Shorn of these conditions, the ask is for alternative proofs from the one in "The Book in which God keeps the most elegant proof of each mathematical theorem". That's a fair question but a tall ask. Erdős & spectral analysis have both proved very powerful in graph theory, and we are asked to turn our backs on both...

Here's a different approach based on triangles. It doesn't lead to the full result yet, but I will keep playing with it, and maybe it will inspire someone else.

With no assumptions about regularity for now, for any vertex $A$ with degree $d_A$, there are $C(d_A,2)$ unordered pairs of adjacent vertices. We are going to triage each of the $\sum _{A \in G} C(d_A,2)$ cases.

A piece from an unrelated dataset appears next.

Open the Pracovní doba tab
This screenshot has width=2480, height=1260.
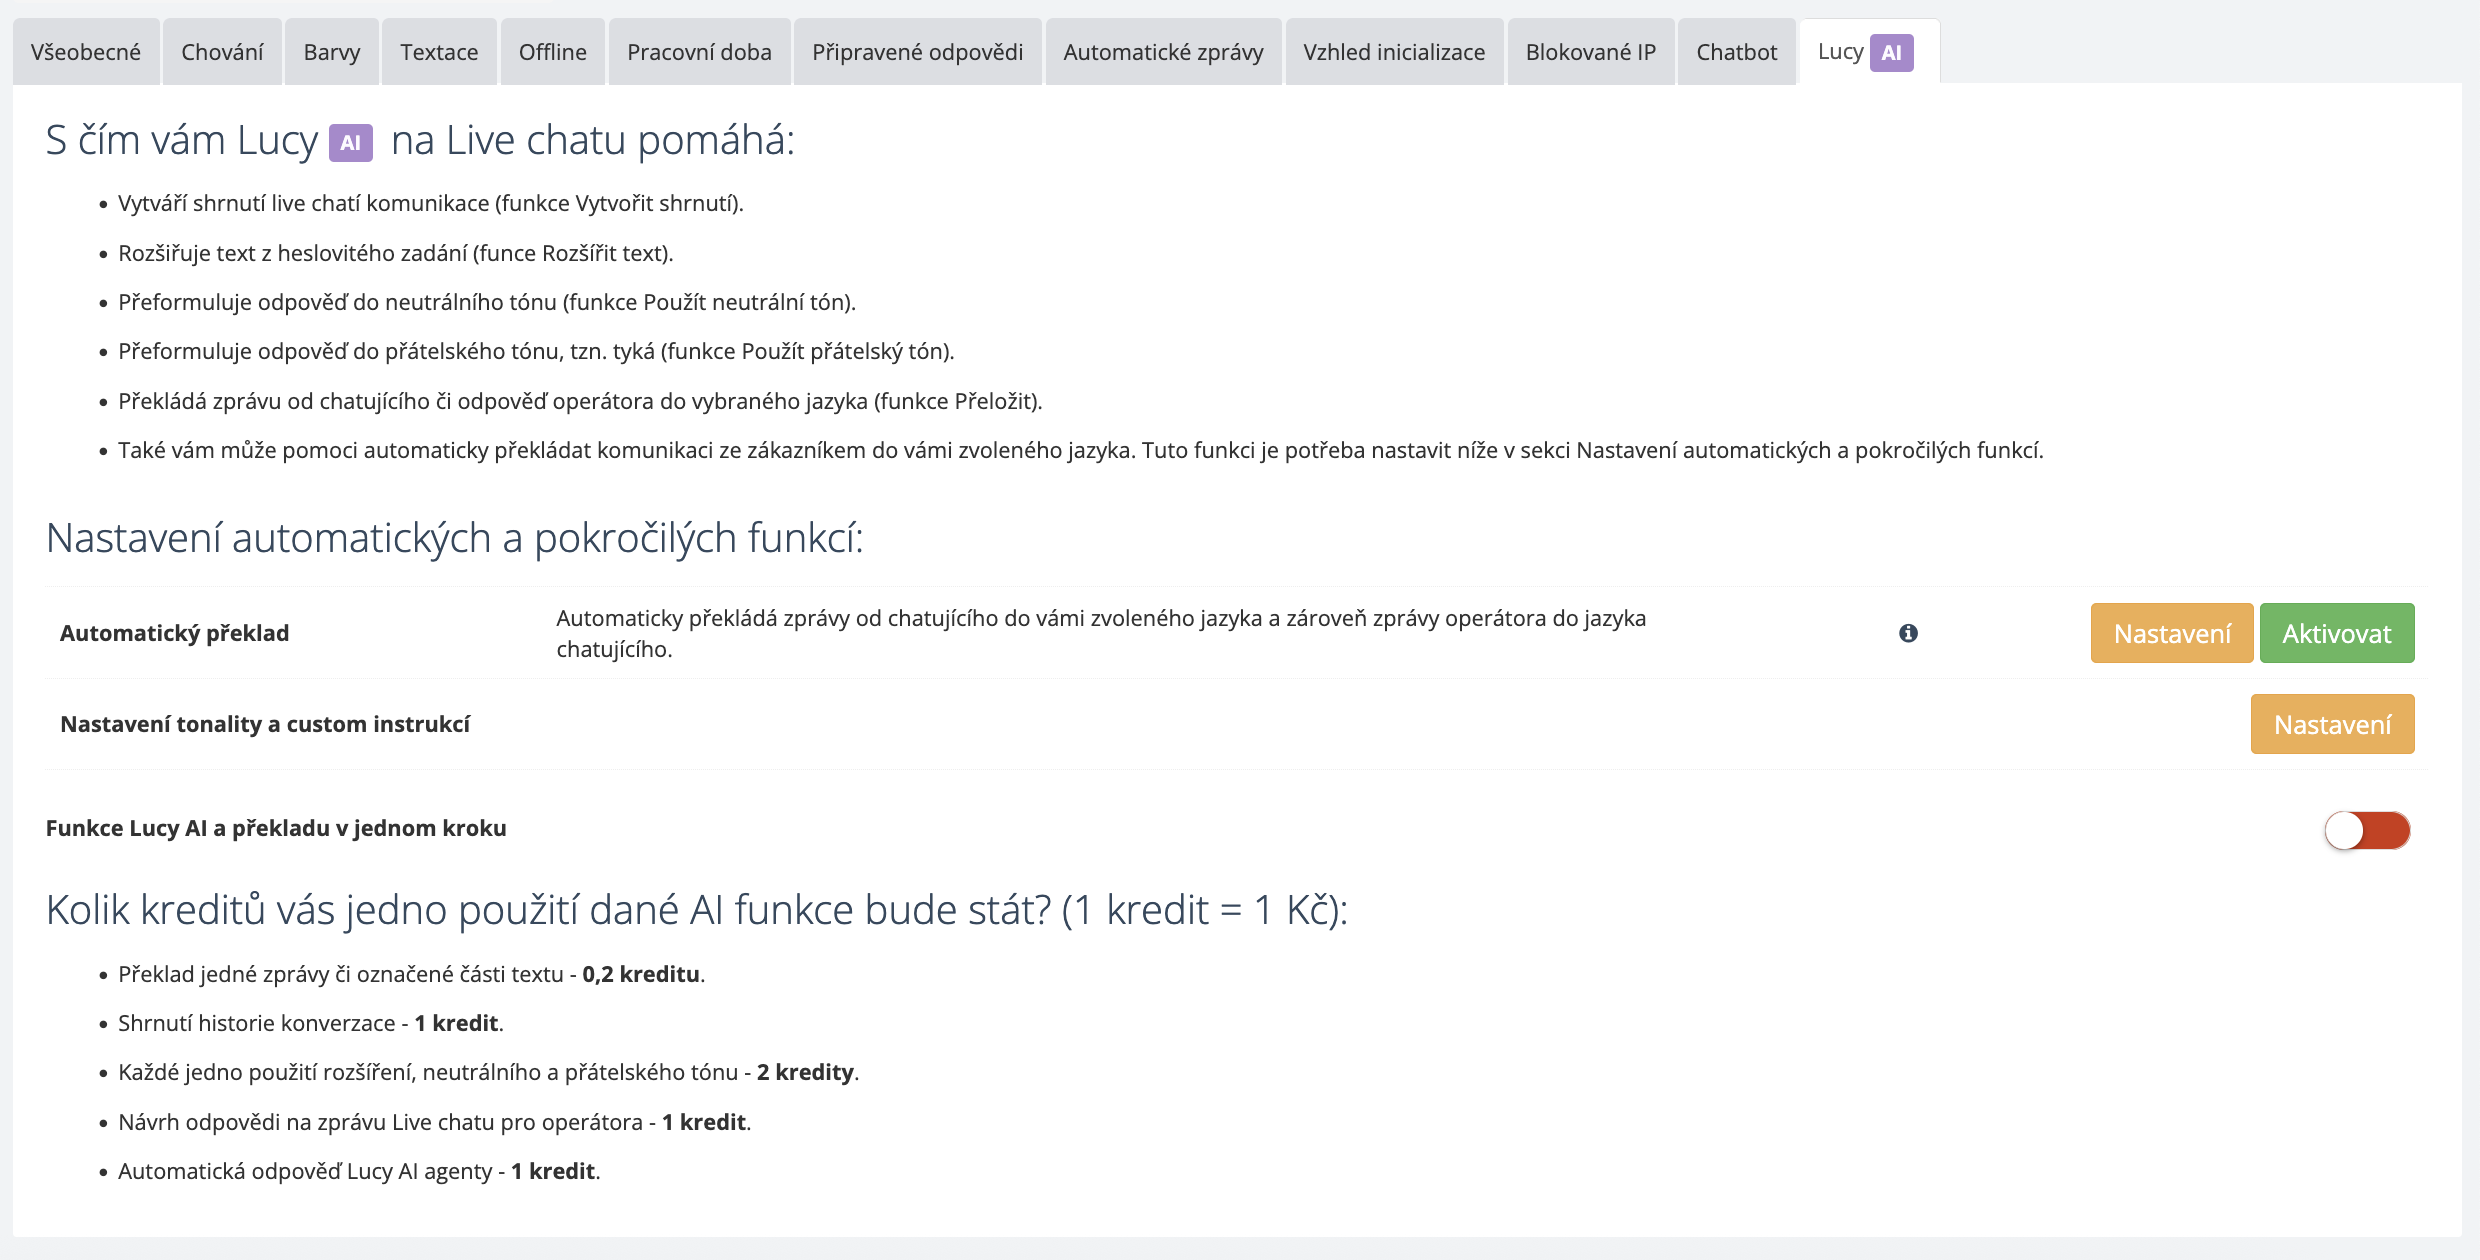pyautogui.click(x=699, y=52)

Suppose $B$ & $C$ are two vertices adjacent to $A$. There are two possibilities:

(1) If $B$ & $C$ are non-adjacent, then as $A$ is the "sole mutual friend" of $B$ & $C$, there is a one-to-one-correspondence to the set of non-edges in $G$, of which there are $C(n,2) - m$ items.

(2) If $B$ & $C$ are adjacent then, with $A$, the three vertices form a triangle $ K_3$. Because each vertex is the "sole mutual friend" of the other two, each edge in $G$ belongs to exactly one such triangle. And each such triangle is discovered exactly three times in our examination, depending on which of the three vertices is discovered first. So if $m$ is the number of edges in $G$, there are hence $3 \times m/3$ = $m$ items to be counted here.

Adding these two populations: $m + C(n,2) - m = C(n,2)$

So $\sum_{A \in G} C(d_A,2) = C(n,2)$. [Equation *]

If we require also that $G$ is $k$-regular, then we derive:

$n \times C(k,2) = C(n,2)$

=> $n = k^2 - k + 1$, which is indeed an equation from The Book, so we are on the right track.

Equation * is satisfied happily by all the actual (windmill) solutions. If one "politician" vertex $A$ has degree $2p$, and the other $2p$ vertices have degree $2$, for any $p \ge 0$, then $n = 2p+1$. Then:

$C(2p,2) + 2p \times C(2,2) = 2p\times (2p-1)/2 + 2p \times 1 = p(2p-1)+2p = p(2p+1) = C(n,2)$.